Евгения Вежлян. О НОВОМ ДИДАКТИЗМЕ И ЛИТЕРАТУРЕ ОПЫТА

По ходу чтения: колонка Евгении Вежлян


Читая Горбунову и Некрасову



С одной стороны, капризный современный читатель разучился понимать: смысл должен быть дан сразу, предоставлен по первому требованию. Текст – это продукт типа пивной бутылки, выбирают ту, содержимое которой добывается без “открывашки”. Появилась даже целая группа критиков, кичащаяся своими правильными потребительскими установками, то есть тем, что не желает понимать, а непонятное в тексте относит исключительно к недостаткам. Никакого “двойного кодирования”, стилистической игры, никаких намеков и аллюзий… Никаких загадок или приемов, назначение которых нужно разгадывать. 
Но даже вне этой опрощающей оптики чтение оказывается сильно редуцирующим, сводящим произведения к тому, что, о чем и зачем говорится. Будто на этом, рецептивном уровне рождается нечто вроде нового дидактизма – сродни классицистской модели оного. То есть это дидактизм, исходящий из сложной идеологии, предполагающей сложное, совсем непрямое, соотношение этического и эстетического в произведении, дидактизм, не сводящий произведение к риторической иллюстративности, но переподчиняющий любой художественный жест задаче, лежащей за его пределами – в политической, социальной реальности. От текста эта установка требует стать свидетельством опыта, который может выдержать проверку на подлинность и неумышленность. Старшее поколение видит в этом “этическом повороте” призрак соцреализма или – в более приемлемом варианте – “критического реализма”, желание “изображения реальности”. Но вот в этом пункте – на границе “реализма” и “литературы опыта” (назовем пока так то явление, о котором мы хотим рассказать) лежит разница между контекстами двадцать первого и двадцатого века. 

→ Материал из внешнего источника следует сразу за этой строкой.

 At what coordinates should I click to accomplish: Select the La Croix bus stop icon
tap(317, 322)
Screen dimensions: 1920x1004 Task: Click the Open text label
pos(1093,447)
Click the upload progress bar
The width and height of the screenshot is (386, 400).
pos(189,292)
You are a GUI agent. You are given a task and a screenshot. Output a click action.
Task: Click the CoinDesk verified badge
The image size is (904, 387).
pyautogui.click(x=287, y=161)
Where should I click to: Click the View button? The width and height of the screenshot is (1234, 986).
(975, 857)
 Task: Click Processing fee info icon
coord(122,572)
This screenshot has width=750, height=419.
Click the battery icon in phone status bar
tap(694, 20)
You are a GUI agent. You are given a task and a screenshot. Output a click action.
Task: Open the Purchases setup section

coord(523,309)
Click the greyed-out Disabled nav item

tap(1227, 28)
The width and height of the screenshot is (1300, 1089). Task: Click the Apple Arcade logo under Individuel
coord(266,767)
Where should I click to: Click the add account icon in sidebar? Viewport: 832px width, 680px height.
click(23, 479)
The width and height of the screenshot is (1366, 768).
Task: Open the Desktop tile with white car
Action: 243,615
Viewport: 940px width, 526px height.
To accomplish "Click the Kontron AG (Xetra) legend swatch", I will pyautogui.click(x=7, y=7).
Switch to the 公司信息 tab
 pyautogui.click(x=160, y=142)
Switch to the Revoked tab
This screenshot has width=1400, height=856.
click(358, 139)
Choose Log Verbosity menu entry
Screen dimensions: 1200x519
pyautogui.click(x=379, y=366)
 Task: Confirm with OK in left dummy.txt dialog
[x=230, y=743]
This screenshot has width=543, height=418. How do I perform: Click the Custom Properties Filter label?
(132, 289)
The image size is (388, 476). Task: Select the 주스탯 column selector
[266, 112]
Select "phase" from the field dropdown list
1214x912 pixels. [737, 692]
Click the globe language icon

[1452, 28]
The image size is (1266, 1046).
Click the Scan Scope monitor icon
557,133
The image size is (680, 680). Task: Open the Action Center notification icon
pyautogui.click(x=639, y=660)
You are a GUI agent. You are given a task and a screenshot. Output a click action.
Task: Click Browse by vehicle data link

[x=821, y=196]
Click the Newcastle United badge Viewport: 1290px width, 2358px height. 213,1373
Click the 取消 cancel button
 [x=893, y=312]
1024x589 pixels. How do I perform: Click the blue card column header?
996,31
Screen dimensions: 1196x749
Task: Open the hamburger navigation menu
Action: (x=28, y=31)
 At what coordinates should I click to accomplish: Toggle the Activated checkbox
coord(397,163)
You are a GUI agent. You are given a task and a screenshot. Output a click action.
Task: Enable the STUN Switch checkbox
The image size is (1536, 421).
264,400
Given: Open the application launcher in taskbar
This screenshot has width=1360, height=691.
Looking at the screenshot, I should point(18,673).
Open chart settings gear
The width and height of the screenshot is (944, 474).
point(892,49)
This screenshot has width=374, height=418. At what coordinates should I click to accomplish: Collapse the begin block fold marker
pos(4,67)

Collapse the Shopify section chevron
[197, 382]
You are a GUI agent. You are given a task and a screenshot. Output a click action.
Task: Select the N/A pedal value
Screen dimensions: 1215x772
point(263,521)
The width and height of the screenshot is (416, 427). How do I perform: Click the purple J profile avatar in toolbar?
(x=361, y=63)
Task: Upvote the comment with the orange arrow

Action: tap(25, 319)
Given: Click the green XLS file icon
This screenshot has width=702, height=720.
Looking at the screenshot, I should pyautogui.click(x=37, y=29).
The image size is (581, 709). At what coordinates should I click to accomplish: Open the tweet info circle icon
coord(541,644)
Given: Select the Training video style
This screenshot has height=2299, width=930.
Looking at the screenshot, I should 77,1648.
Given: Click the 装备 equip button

В новом веке с его постправдой и кризисом субъектности (это если говорить о философской стороне дела) требование “опытной” релевантности текста, то есть соотнесенности его реальности с реальностью, в которой он воспринимается, предполагающее потенциальную возможность отождествить обе эти реальности, наталкивается на сопротивление, попросту оказываясь невозможным к выполнению. Что создает парадоксальную двойную конструкцию, в которой новая дидактическая рамка соблюдена – как своего рода “интерфейс”, но при этом тот “код”, который позволяет ее соблюсти, будучи не в фокусе внимания, обнажает “недоступность” опыта для требуемой “прямой” передачи. Опыт передается через систему своего рода “фильтров”, “оптических приборов”, опосредуется тропами, а речь о нем становится возможна только через трансформации самой инстанции повествования. Выражаясь, в свою очередь, метафорически, в таких текстах любая видимая нами точка расположена не там, где мы ее видим.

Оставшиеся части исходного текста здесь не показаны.